Inside, nothing distracts the eye from the natural beauty of the smooth textured logs: no paintings on the walls, no drapes on the windows, and no trinkets anywhere, just open space and timber in its purest form. In the living room, a huge white sectional sofa accentuates this purity of line. Despite the absence of bright colors, the house feels quite warm and inviting. Of particular note, there is no fireplace or wood stove to be found anywhere in the house, which is most unusual in a log home. “When we planned the house, we were not sure where to put one,” explains Dominique. “So we decided to wait and see. Finally, we liked the feel of having a wide-open area, which would have been fragmented with a fireplace or stove in the middle of the room.”
For comfort, the couple opted for new technologies: an air exchanger, a heat-recovery system, and radiant floors under the ceramic tiles. A single bare-bulb lighting fixture hanging from the ceiling exemplifies this minimalist look in the kitchen. Anywhere else, it would look incongruous, but in this home, it works. Additional kitchen lighting comes from the tiny recessed spotlights in the ceiling. The heated ceramic floor matches the gray counters and the metal stools echo the appliances.
To introduce contrast in the decor, the red pine floorboards, the window frames, and the beams in the ceiling have been stained a darker shade than the logs. In the dining room area, a steel T-bar lighting fixture holds four dangling bare bulbs that hang over the table. Dominique made this fixture with recycled, leftover pieces of the staircase handrails, a simple, stylish, and contemporary design that reduces waste and saves money.

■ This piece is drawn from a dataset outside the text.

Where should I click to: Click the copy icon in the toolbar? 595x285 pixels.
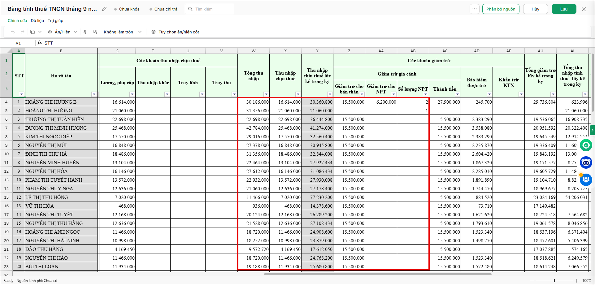(x=33, y=32)
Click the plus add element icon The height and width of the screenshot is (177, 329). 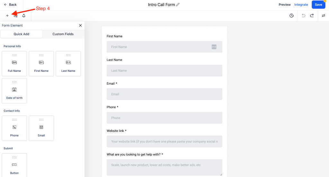(x=7, y=15)
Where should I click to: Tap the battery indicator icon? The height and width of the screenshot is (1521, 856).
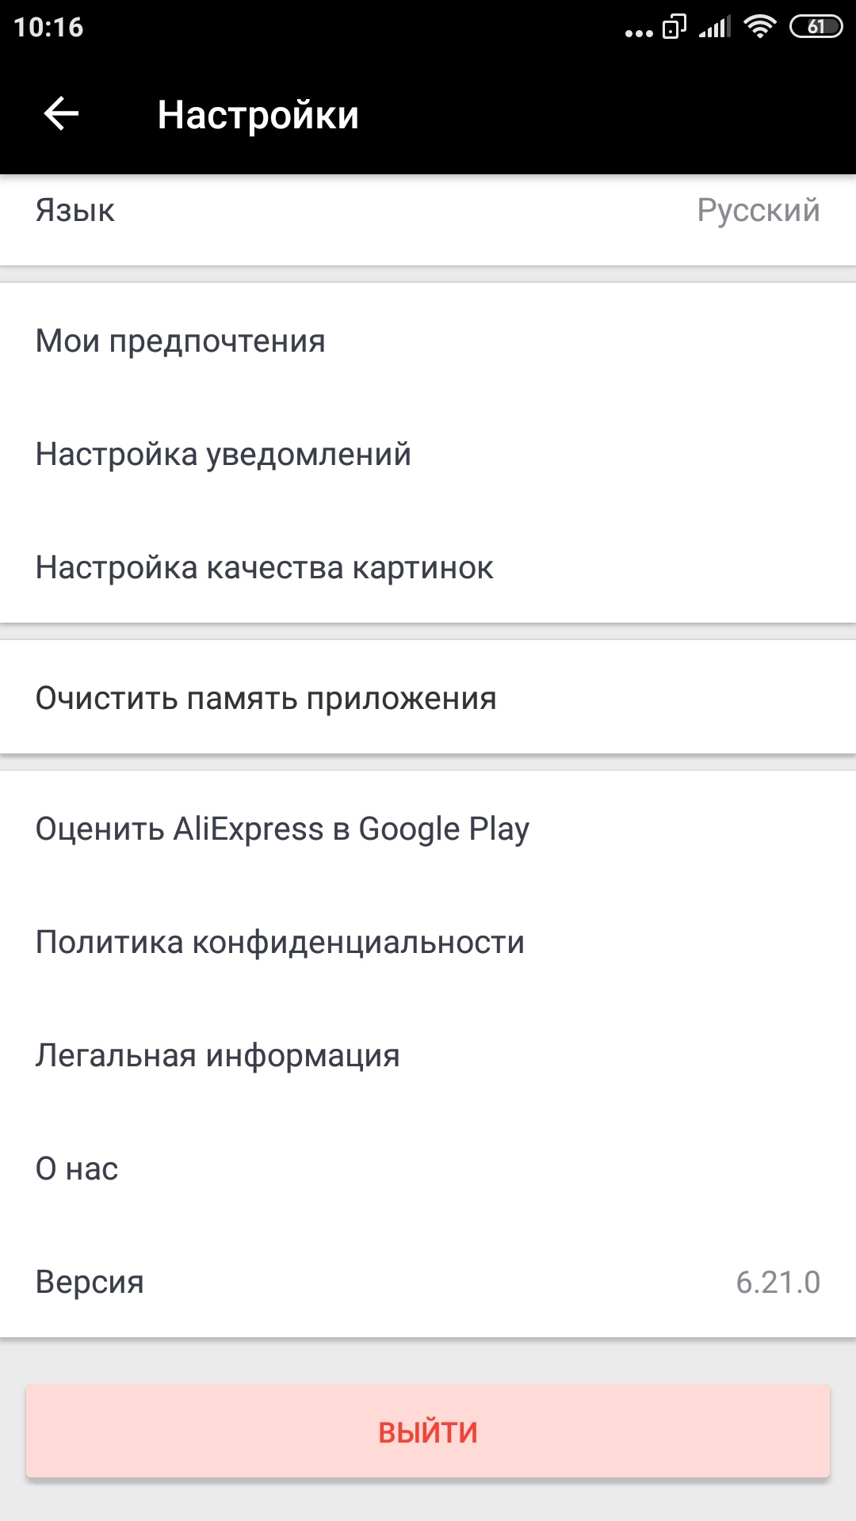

Dominique didn’t want an all-timber staircase located in the center of the living room. “It would have been just too much wood,” he says. Instead, he used a very linear, symmetrical, airy steel banister. The stringers of the staircase are made from a single log, cut in two lengthwise, and the steps are solid wood. Details of a corner wall next to the entryway show the Scandinavian technique. The logs have a half-moon shape on the bottom for snug fitting, and the corners are scribed (cut and formed) into an interlocking saddle notch. The small cracks, also known as checks, are the result of shrinkage due to the timber drying over time, a normal, natural process in all log homes. The precision-fit logs provide good natural insulation. In addition, a few strips of high-rated R-value insulation material were used between each log and in the corners.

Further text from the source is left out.